そんなモヤモヤを解消しようと、プロ球団でトレーナーとして指導し、理学療法士でもある片田敬太郎さんに、冬のトレーニングの組み立て方や注意点について伺いました。
トレーニングの組み立て方
トレーニングをする、となるとどうしても、体の一部位に特化してやってしまいがちです。全体的なバランスを考えてトレーニングメニューを組みましょう。冬は気温が低いという環境的な要素が強い時期ですので、まず体温を上げること。
ウォーミングアップをしっかりして筋肉を暖めてからトレーニングに入るようにしましょう。
まずそこの一番初めの取り掛かりが無く、身体が硬いままトレーニングを始めてしまうとケガもしやすいですし、より硬い身体を作ってしまう可能性も出てくる。だから最初にしっかりとしたウォーミングアップをすることが大切です。

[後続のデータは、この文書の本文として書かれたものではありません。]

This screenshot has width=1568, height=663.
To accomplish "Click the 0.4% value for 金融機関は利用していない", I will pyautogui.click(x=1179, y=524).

寒い屋外はもちろん、暖かい屋内でもです。
トレーニングとなるとすぐにやってしまいたい気持ちはあると思うけど、ストレッチやウォーミングアップをしっかりとして、トレーニングを始める前の身体がどんな状態なのかを把握することから始めてください。
昨日と比べて肩は動くか、どこか痛い部分は無いか。それはどのトレーニングを行ったから出ているものなのか。ストレッチには準備の意味合いもありますが、このように身体の状態を把握するという意味が大きいんです。
その上でトレーニングをして自分の身体の変化を追えなければ、効果はあまりありません。日々の自分の身体と向き合い、確認をしていきましょう。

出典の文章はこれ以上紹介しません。